[Records supplied Boundary: Start]

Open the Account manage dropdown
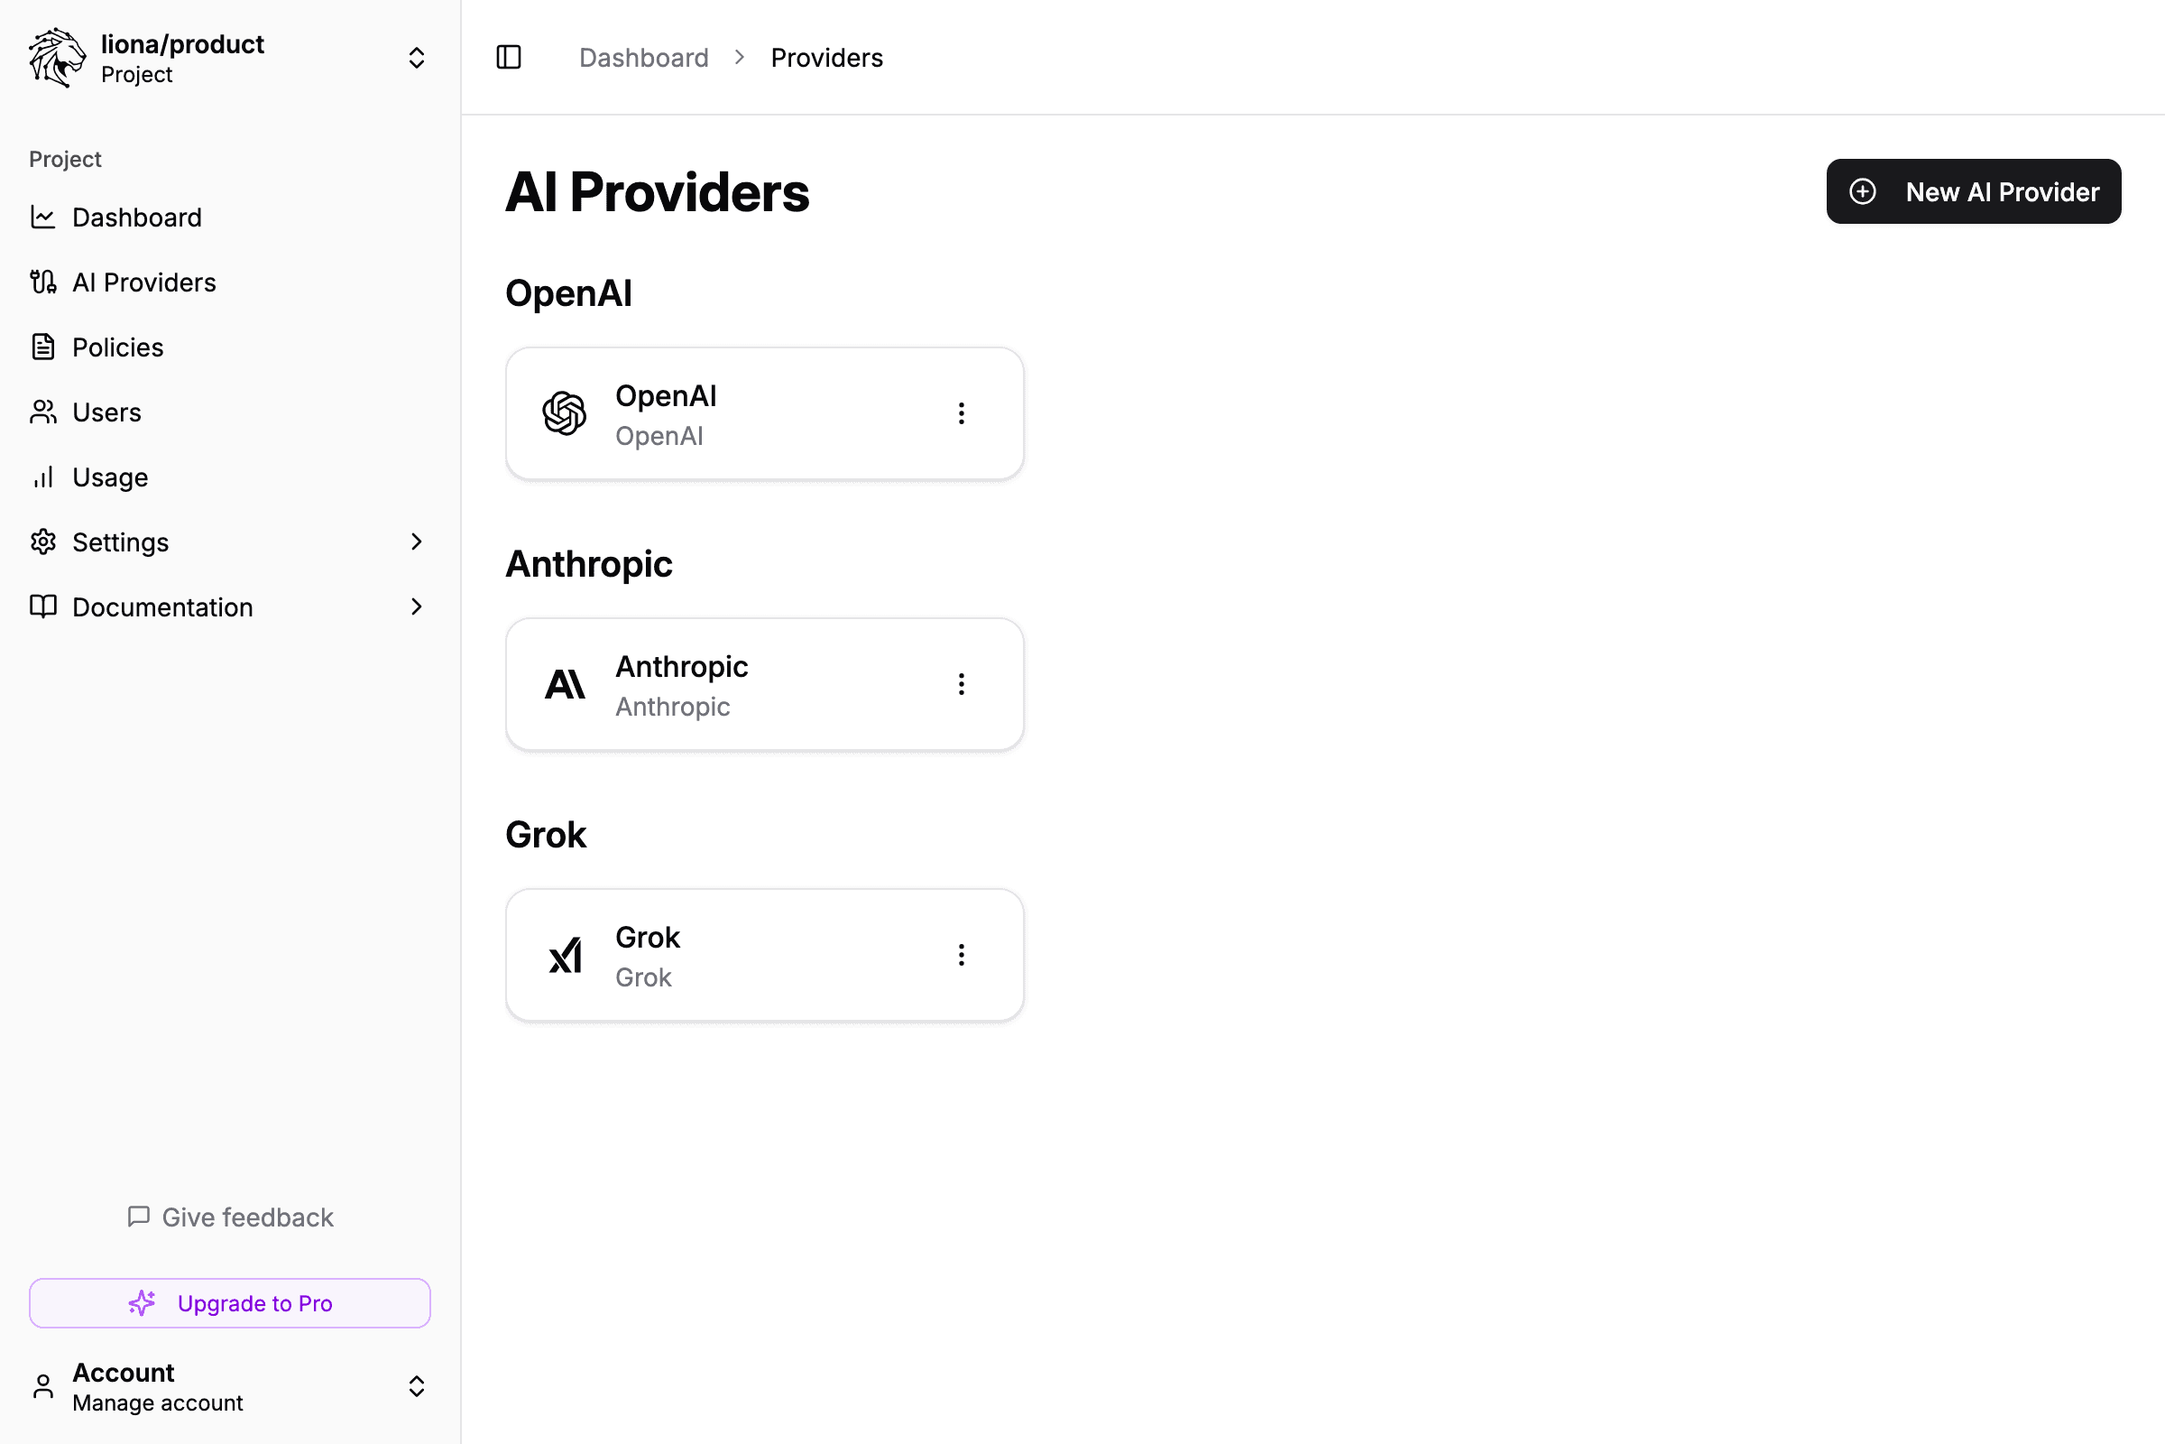 pyautogui.click(x=230, y=1387)
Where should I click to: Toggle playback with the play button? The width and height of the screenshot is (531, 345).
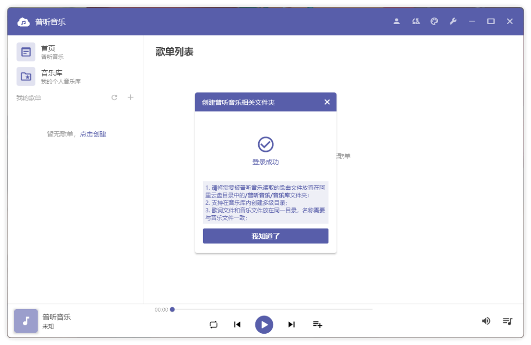(264, 324)
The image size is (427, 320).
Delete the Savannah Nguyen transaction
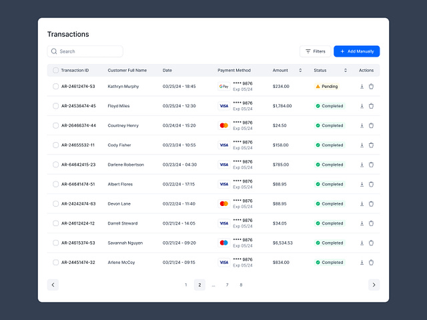click(x=371, y=243)

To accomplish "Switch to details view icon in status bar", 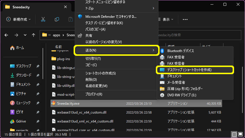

[Records supplied Boundary: End]

#### Task objective:
Pictures in the records above are to be left out of an otherwise exact copy.

#### Response area:
Open the Account manage dropdown
 pyautogui.click(x=230, y=1387)
Where should I click to: Toggle playback with the play button? The width and height of the screenshot is (531, 345).
(264, 324)
The image size is (427, 320).
Delete the Savannah Nguyen transaction
click(x=371, y=243)

To accomplish "Switch to details view icon in status bar", 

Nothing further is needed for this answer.